*Working data*
——

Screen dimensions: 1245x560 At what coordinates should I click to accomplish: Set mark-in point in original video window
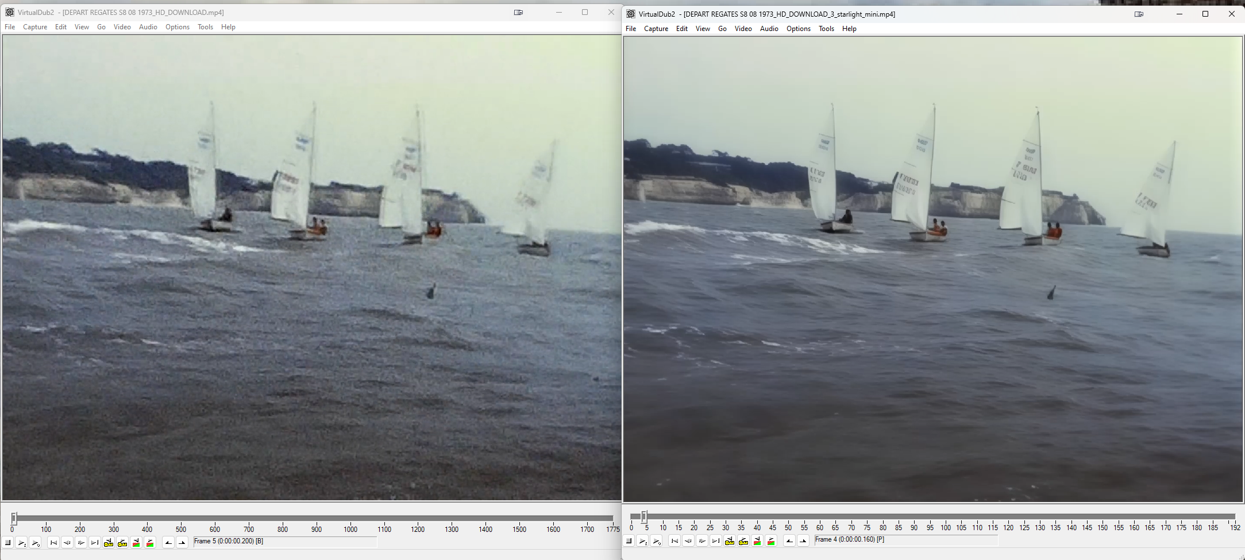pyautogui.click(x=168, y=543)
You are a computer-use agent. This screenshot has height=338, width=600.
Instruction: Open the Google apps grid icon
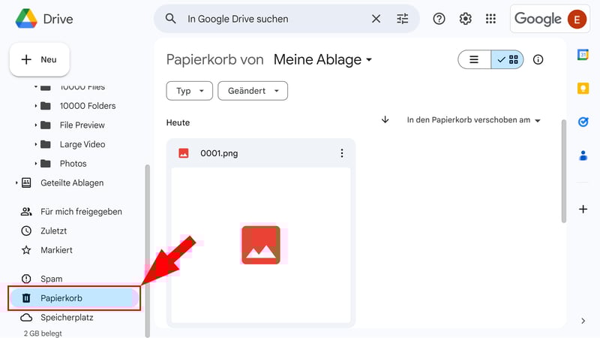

——

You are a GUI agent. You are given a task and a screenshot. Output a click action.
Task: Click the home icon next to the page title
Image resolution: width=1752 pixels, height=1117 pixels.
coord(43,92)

——

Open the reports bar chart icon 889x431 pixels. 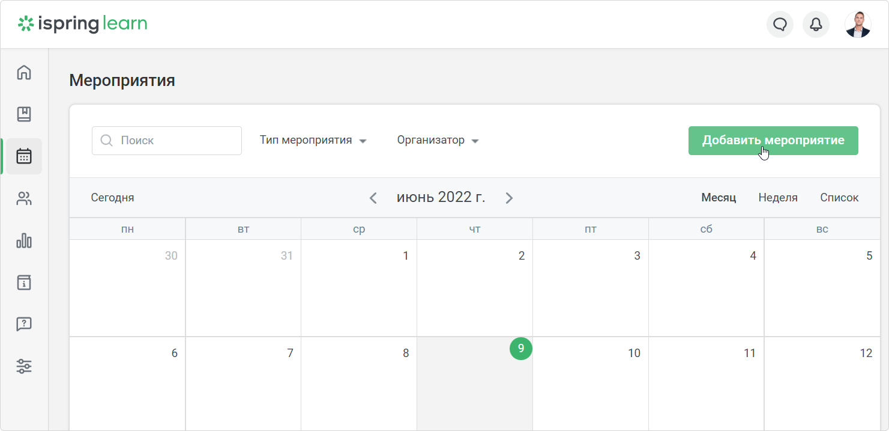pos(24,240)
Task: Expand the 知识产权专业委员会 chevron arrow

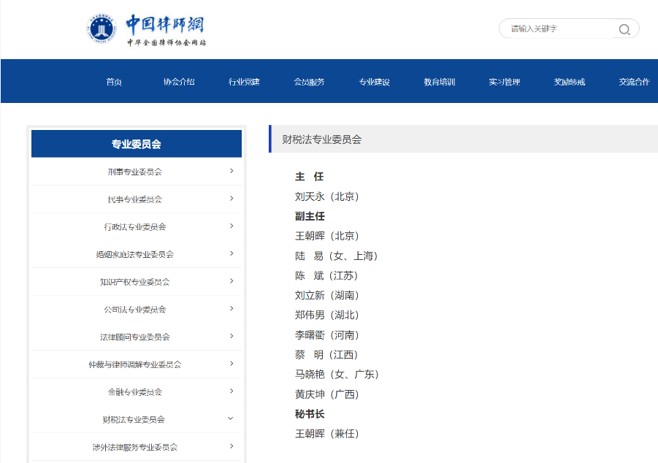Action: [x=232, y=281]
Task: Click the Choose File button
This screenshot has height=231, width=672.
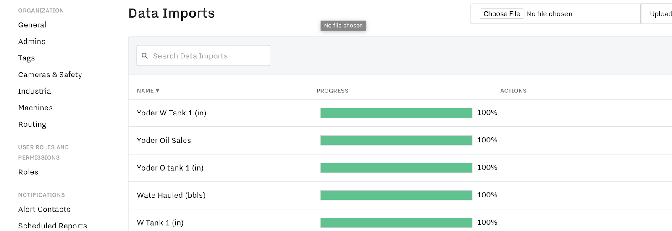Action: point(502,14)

——

*Task to complete*
Present the part of the records that opens with the line containing "Screen dimensions: 1245x560" and closes with the line containing "Instruction: Open the Google apps grid icon" as a Markdown table with the columns Row and Line, numbering each line and omitting blank lines. Leave the pictures out of the table.

*Written answer*
| Row | Line |
|---|---|
| 1 | Screen dimensions: 1245x560 At what coordinates should I click to accomplish: Set mark-in point in original video window |
| 2 | pyautogui.click(x=168, y=543) |
| 3 | You are a computer-use agent. This screenshot has height=338, width=600. |
| 4 | Instruction: Open the Google apps grid icon |